I went to the Love Vintage and Retro market and scored 2 metal pie tins (one seen above), a dress pattern and a orange Tupperware jug with the top that seals on - the one with a star burst pattern underneath on the top.  I'm using it for felting because the start burst pattern is an excellent tool for rubbing the wool!

The children are doing fine at school.  Mr8 has started piano lessons which he seems to enjoy. Miss5 got graded for her yellow belt in karate and passed.  She isn't wearing it in the photo because they ran out of belts in her size and she had to wait until they sent hers to the dojo.

I read some books.  These are the ones that are recorded on my reading history but I've read more via the Overdrive ebook provider through Auckland Libraries and some from work.

The painted lady / Maeve Haran.
Sixteen-year-old Frances Stuart arrives at the Restoration court to find her innocence and beauty are highly-prized commodities, envied by the women and desired by the men. Before long, King Charles II falls passionately in love with her and will stop at nothing to make her his mistress. But Frances is no conventional court beauty.~ from the blurb. Lovely writing, interesting story.

The man who broke into Auschwitz / Denis Avey with Rob Broomby.
The extraordinary true story of a British soldier who marched willingly into the notorious concentration camp, Buna-Monowitz, known as Auschwitz III.~ from the blurb. Worth reading to get a perspective not often written about.

The skin map / Stephen R. Lawhead.
When Kit Livingstone learns that Britain's "ley lines" are not legends but pathways to other worlds, he's determined to find a map tattooed on a piece of skin in order to travel to the dangerous realms. But are the intricate codes more than they seem--can they really begin a quest to regain paradise? ~from the blurb. Am enjoying getting into sci-fi again after a long break.  This one is a nice mixture of alternative history, sci-fi and adventure/quest.

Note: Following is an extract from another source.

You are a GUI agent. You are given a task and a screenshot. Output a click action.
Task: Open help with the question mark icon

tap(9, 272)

The cat's table / Michael Ondaatje.
"In the early 1950s, an eleven-year-old boy boards a huge liner bound for England - a 'castle that was to cross the sea'. At mealtimes, he is placed at the lowly 'Cat's Table' with an eccentric group of grown-ups and two other boys, Cassius and Ramadhin. As the ship makes its way across the Indian Ocean, through the Suez Canal, into the Mediterranean, the boys become involved in the worlds and stories of the adults around them, tumbling from one adventure and delicious discovery to another, 'bursting all over the place like freed mercury'. And at night, the boys spy on a shackled prisoner - his crime and fate a galvanizing mystery that will haunt them forever. As the narrative moves from the decks and holds of the ship and the boy's adult years, it tells a spellbinding story about the difference between the magical openness of childhood and the burdens of earned understanding - about a life-long journey that began unexpectedly with a spectacular sea voyage, when all on board were 'free of the realities of the earth'."-- Publisher description. Recommended by the uber-boss of our unit at work.  Can't say I really "got" it.  It was interesting writing and a great vingnette of ship life and the characters involved.

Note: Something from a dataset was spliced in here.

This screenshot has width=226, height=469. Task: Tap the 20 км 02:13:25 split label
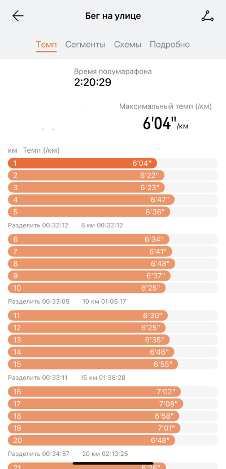coord(105,454)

The moon maze game / Larry Niven and Steven Barnes.
 Offered a dream job escorting a teenage heir on a fabulous moon role-playing vacation, Scotty Griffin, a personal security specialist, becomes embroiled in a violent reality game involving armed terrorists, psychological tests, and a large audience.~ from the blurb. Good old sci-fi yarn set on the moon.

In love and war : Kiwi soldiers' romantic encounters in wartime Italy / Susan Jacobs.
Non-fiction. It was interesting to read about the experience of the NZ soldiers and their romances in Italy and those who brought their girls back to NZ.

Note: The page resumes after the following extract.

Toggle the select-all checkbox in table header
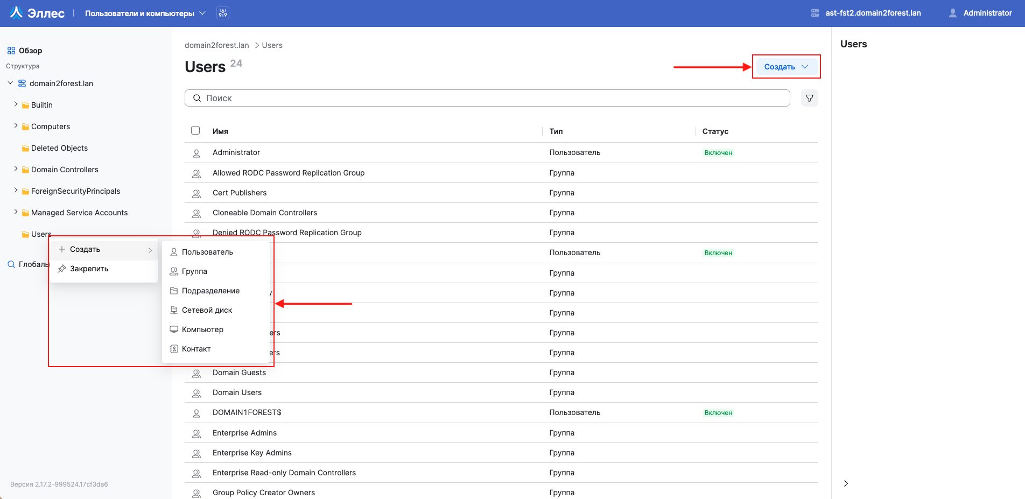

Here's a skirt I sewed (Symplicity 2411).  I really like this pattern but I think I should have used the view without the pleat in the front for this particular fabric (brown denim).

 Symplicity 2411

Yesterday I made some hand warmers. My felting teacher had given me the instructions ages ago but I hadn't yet made some. It was a bit of an experiment since I had to remember what she had said based on the diagram she'd drawn for me. The purple ones I made via her instructions. I ended up having to sew in a gusset for them to fit over my arms since they turned out so long.The sewn seams add a nice feature to them though.

The teal ones I made using a resist and in some ways I prefer that method for the simple reason I don't have to sew anything but it does mean more work to shape them and there is less room for mistakes in the fitting.  They are a bit thicker though - I must have laid out the wool a bit more generously and this means they are a bit less flexible.  Will need to watch that.  Still, they are going to my sister and she will appreciate their warmth.


Hoping to get some more felting done before I go back to work next week! But now, the fire needs to be lit... it's a foggy, grey day and I'm cold.


  1. Yes rumour has it there was a June. Although it hardly felt like it. Oh that top photo on facebook made me hungry. Like ya arm warmers. Go Lydia.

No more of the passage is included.